§ TASK
List every line below that contains the string "should", copying each such line in full.

§ RECORDS SUPPLIED
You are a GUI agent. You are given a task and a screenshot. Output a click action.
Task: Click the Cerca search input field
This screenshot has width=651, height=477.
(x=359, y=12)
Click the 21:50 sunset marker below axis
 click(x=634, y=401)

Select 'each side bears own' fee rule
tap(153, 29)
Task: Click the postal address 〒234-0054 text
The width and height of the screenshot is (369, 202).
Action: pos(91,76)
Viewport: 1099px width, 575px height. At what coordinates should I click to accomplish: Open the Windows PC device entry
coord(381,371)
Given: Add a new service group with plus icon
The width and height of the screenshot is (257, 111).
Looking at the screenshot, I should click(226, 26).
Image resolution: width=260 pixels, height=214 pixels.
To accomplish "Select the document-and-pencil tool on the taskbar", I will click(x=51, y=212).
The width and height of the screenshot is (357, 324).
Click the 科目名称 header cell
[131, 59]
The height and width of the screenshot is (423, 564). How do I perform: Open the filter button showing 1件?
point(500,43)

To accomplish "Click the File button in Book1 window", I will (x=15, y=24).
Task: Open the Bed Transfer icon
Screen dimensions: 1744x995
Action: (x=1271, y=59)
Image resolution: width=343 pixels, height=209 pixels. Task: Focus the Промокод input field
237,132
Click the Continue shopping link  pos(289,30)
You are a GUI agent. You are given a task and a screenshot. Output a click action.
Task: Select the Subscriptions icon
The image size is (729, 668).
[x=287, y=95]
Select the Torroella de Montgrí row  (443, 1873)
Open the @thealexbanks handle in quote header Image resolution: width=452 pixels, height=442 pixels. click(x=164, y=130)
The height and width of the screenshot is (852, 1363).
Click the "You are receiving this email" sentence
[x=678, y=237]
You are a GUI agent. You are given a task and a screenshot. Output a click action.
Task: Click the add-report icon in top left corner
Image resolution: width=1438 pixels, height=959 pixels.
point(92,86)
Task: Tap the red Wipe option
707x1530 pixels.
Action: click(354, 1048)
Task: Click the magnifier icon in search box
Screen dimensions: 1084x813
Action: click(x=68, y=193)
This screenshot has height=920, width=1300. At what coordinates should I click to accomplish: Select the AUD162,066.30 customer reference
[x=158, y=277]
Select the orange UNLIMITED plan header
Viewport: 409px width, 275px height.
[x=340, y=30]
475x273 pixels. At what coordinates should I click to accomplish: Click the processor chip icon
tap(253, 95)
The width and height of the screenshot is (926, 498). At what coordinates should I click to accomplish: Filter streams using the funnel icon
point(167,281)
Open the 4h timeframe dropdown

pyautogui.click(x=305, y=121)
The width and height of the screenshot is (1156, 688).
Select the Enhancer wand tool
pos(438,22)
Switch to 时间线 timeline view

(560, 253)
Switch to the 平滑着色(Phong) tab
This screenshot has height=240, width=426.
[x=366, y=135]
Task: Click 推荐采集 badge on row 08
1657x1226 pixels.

§ WORKED SOLUTION
Viewport: 1099px width, 575px height. At what coordinates should I click to accomplish: Open the Windows PC device entry
Looking at the screenshot, I should click(226, 26).
This screenshot has height=920, width=1300. At what coordinates should I click to accomplish: Select the AUD162,066.30 customer reference
475x273 pixels. At what coordinates should I click to accomplish: Click the processor chip icon
The width and height of the screenshot is (926, 498). At what coordinates should I click to accomplish: Filter streams using the funnel icon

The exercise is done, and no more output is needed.